[[ SOURCE MATERIAL open ]]

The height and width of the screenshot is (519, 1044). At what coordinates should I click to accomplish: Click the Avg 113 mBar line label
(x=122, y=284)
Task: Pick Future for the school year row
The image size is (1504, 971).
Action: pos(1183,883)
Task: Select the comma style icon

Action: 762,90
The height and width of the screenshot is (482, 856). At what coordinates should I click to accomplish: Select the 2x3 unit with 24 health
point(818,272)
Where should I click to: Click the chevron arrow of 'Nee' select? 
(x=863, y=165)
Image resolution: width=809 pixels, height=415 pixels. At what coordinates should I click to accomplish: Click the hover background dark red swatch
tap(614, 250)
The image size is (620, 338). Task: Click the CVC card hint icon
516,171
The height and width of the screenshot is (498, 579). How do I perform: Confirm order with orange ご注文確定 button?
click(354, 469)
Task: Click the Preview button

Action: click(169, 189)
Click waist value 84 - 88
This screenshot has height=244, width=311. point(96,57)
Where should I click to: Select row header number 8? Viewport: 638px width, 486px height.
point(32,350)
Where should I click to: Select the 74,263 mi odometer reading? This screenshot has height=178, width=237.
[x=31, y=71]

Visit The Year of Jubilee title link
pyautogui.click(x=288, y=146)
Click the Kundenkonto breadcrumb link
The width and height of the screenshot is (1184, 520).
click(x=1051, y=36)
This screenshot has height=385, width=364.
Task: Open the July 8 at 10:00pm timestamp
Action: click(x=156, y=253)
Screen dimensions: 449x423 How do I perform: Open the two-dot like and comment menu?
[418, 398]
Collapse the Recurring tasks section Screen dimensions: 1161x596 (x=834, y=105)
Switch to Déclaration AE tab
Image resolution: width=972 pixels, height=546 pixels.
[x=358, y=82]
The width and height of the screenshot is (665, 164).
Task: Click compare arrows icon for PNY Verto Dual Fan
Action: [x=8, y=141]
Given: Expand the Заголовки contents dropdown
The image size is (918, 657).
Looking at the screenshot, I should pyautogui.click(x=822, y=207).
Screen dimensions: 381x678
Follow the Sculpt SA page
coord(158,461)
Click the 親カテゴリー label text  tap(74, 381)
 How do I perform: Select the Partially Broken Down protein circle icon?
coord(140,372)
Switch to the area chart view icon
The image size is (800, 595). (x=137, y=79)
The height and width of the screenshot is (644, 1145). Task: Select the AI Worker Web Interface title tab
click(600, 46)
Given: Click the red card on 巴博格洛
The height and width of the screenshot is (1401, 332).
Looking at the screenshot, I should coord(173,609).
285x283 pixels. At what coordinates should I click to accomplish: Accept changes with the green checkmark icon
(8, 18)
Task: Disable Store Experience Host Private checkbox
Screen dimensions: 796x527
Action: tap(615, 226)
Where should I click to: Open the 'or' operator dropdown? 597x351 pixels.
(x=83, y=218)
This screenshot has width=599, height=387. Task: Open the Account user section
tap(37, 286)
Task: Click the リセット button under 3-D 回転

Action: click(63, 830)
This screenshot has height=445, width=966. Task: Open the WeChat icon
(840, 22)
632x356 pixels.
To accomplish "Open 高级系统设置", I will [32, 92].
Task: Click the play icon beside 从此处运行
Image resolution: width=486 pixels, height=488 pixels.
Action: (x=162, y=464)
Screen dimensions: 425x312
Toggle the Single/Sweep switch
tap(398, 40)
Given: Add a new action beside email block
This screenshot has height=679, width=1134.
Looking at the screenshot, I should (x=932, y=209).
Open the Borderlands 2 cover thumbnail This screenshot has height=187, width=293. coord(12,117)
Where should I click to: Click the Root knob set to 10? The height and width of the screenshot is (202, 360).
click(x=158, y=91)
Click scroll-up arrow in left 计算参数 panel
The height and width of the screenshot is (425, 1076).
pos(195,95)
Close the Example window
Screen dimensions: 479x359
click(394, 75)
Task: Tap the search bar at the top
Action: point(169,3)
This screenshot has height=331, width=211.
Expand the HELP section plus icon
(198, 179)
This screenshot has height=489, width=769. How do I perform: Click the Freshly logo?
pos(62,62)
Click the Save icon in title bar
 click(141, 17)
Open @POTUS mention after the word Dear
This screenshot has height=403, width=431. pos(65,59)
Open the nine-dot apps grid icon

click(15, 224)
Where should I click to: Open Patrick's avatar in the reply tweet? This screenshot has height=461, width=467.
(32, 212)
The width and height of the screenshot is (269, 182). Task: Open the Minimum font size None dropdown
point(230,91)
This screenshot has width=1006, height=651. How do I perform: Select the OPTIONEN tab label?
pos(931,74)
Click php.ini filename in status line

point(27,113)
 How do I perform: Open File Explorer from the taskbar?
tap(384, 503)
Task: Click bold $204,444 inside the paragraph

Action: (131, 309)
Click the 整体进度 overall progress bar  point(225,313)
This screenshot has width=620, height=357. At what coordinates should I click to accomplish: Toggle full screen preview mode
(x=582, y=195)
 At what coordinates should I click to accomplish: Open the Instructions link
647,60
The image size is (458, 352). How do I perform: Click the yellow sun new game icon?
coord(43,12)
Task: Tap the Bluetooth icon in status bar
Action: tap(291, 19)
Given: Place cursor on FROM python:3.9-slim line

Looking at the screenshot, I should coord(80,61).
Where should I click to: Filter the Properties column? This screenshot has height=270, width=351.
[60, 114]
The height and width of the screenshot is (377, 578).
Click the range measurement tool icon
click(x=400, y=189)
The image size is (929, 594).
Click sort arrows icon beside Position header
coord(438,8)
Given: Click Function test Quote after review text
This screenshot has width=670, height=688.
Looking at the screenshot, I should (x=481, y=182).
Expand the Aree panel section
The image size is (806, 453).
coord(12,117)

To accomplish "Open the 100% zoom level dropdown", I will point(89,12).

[[ SOURCE MATERIAL closed ]]

EXERCISE PROMPT:
This exercise calls for the line containing "Expand the Aree panel section" and each line after it in the records, copied exactly.

WRITTEN RESPONSE:
Expand the Aree panel section
The image size is (806, 453).
coord(12,117)

To accomplish "Open the 100% zoom level dropdown", I will point(89,12).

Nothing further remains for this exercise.